- calendar_today August 17, 2025
During a press conference ostensibly focused on the benefits of an EU trade deal, former U.S. President Donald Trump momentarily reverted to type. At one point, he took a veer towards a well-worn favorite: skepticism about renewable energy sources, particularly wind. Trump called wind turbines a “con job,” and added that they drive whales “loco,” kill birds, and “knock people over like a ton of bricks.”
Such comments might be seen as another meaningless political soundbite from Trump’s Twitter-fueled spectacle. But they are, in fact, the latest example of a worldwide pattern. Over the last few decades, there has been a steady stream of conspiracy theories and moral panics surrounding renewable energy sources, especially wind turbines. In the U.S., Trump has even codified the term “windmill” as a climate denier’s instant-reaction shorthand for wind turbines. Other politicians, influencers, and media personalities have said that they kill birds, are noisy, distract birds, are aliens, contain 5G mobile phone technology, use satellite images to spy on people, or drive people crazy.

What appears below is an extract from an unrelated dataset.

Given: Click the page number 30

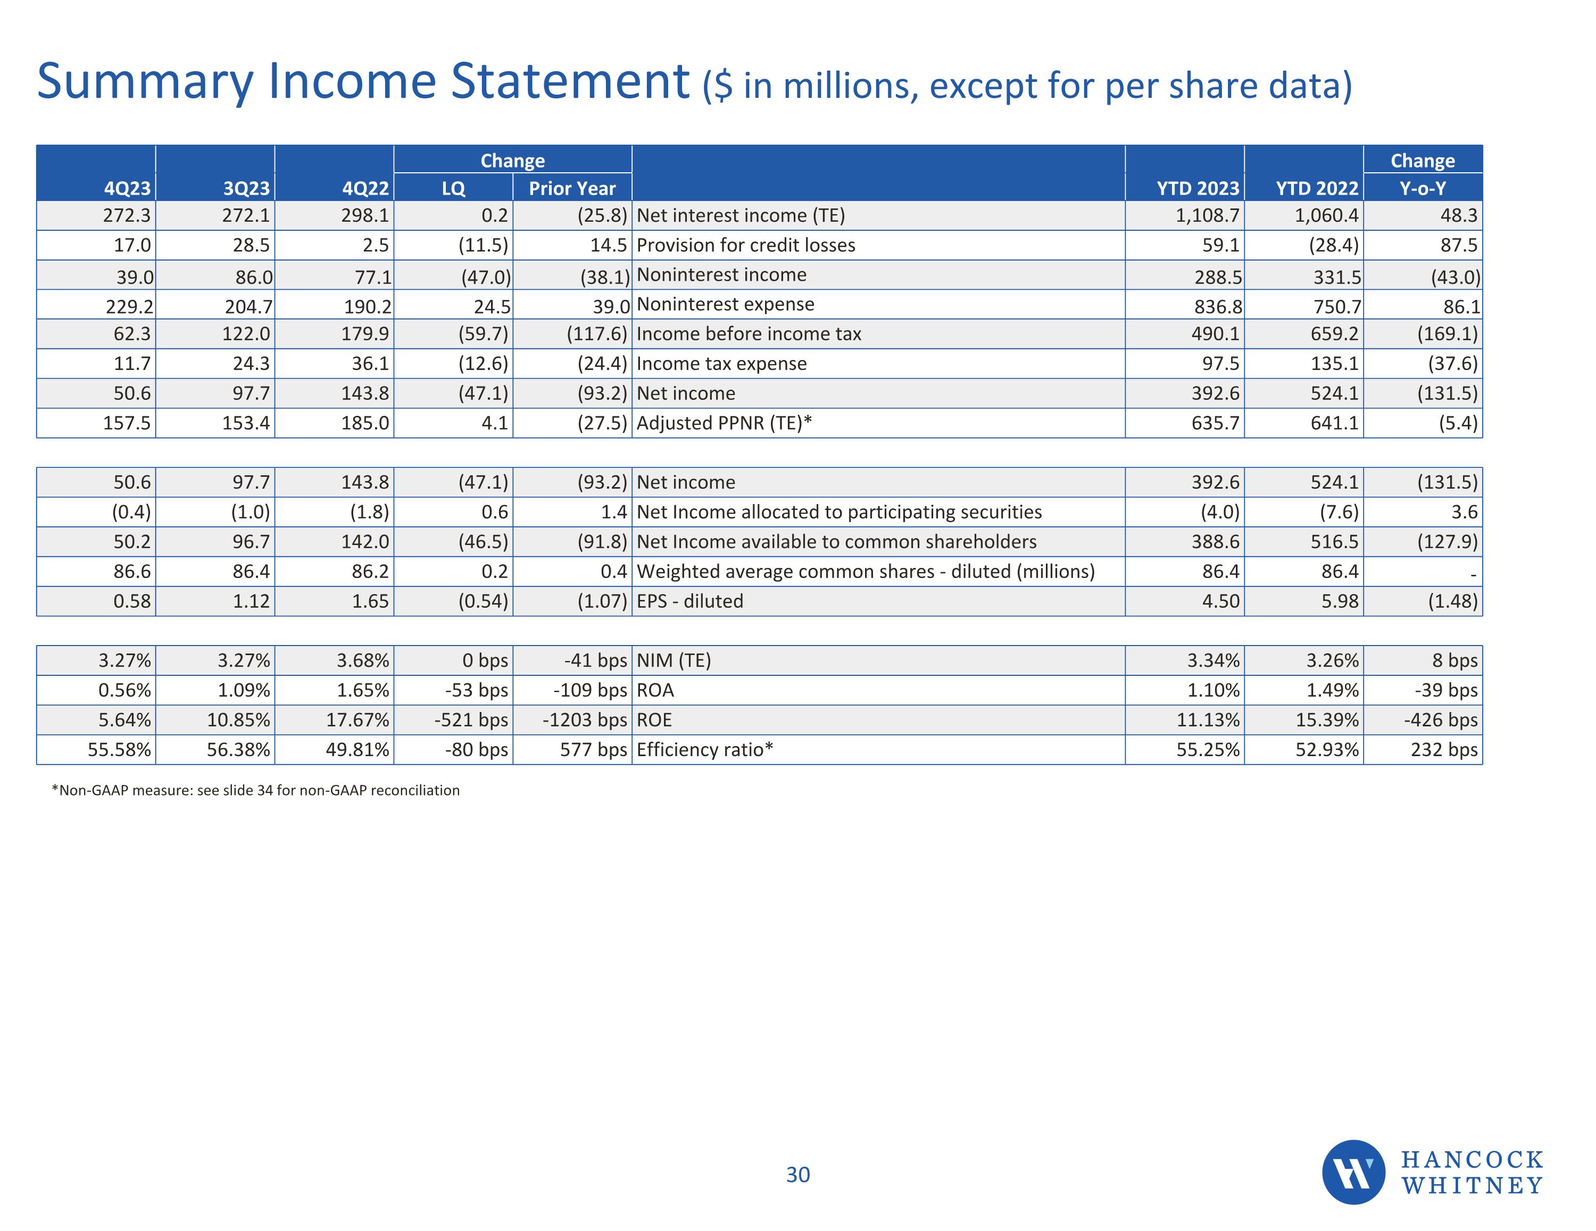Looking at the screenshot, I should 797,1175.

These moral panics are echoes of the first such waves about renewable energy sources in the early 1980s. There are parallels to other examples of the human fear of change and novelty, such as 19th-century moral panics about telephone wires spreading venereal disease. The fear of electricity pylons harming wildlife also has some precedents in rural mythologies, such as the narrative that cellphone masts cause cancer. In other words, some anti-wind conspiracy theories express what researchers have called “technophobia.”
Climate change denial is a complex and evolving issue, and new wind farms are just one small part of the wider story of energy and emissions. But they are often the most visible symbol of clean energy in a given area. In Australia, several large onshore wind farms have been built in the past decade or so, and the country recently surpassed its renewable energy record with 52% of the electricity mix coming from zero-emissions sources in April 2021. Wind turbines are large, permanent fixtures, easily visible from large distances. They present a visual challenge to some of the fossil fuel structures that have been dominant for decades. This contrast is one reason why they get so much attention.
A Much Deeper Conspiracy Theory
But research also suggests that these deeper-seated fears and anxieties run much deeper. Once they become part of a person’s mental worldview, they are extremely hard to shift with fact-checking or reassurances about evidence. This is challenging for governments, businesses, and other institutions that need to make rapid progress in the clean energy transition.
Where do conspiracy theories about renewables come from? Climate science has been warning about the effects of rising carbon dioxide levels since at least the 1950s, and there was an expectation of profound environmental change at a relatively rapid rate. But while early pushes for renewables were made by a handful of engineers and businesses, they were largely a way to rein in the dominance of fossil fuel companies. An enduring pop-culture example of this theory is The Simpsons episode where the tycoon Mr. Burns builds a tower to blot out the sun, forcing the residents of Springfield to buy his nuclear power instead. It was a cartoon caricature, but it showed one popular theory of the time: fossil fuel interests would work to prevent renewables.
In reality, those fears were well-founded. In 2004, then–Australian Prime Minister John Howard brought a group of fossil fuel executives together under the Low Emissions Technology Advisory Group. However, the group did not want to encourage rapid decarbonization. Instead, it sought to slow the growth of renewables, to maintain the dominance of coal, oil, and gas.
Wind farms also had to overcome the obstacles of public perception. Coal mines, oil fields, and nuclear power plants are often hidden from view, away from residential areas. But wind turbines are large, highly visible, and often built on ridgelines or open plains. Their visibility has made them easy targets for critics and conspiracy theorists. For a while, a rumor called “wind turbine syndrome” spread across Europe and Australia, a “non-disease” according to medical experts, which was dismissed by wind turbine opponents. They claimed turbines would cause a variety of symptoms, including nausea, dizziness, headaches, or rashes. Academic research has also confirmed that opposition to wind farms is less dependent on age, gender, or education level and more strongly connected to belief systems. Kevin Winter and colleagues’ work, first in Germany and later replicated in surveys in the U.S., U.K., and Australia, found that conspiracy thinking was a far stronger predictor of people’s opposition to wind projects than demographics or political party membership. The study found that whether people believed that the government was exaggerating climate change, that wind farms were a way to control people, or that climate change was a hoax, they were also more likely to think wind turbines made them feel sick and to view wind farms as a danger.
Opponents to wind farms are not changed by facts. Presenting evidence that turbines are not poisoning the groundwater or causing mass blackouts is unlikely to be successful because these are people who are not responding to misinformation, but to a worldview. In the words of Winter and colleagues, opposition is “rooted in people’s worldviews.”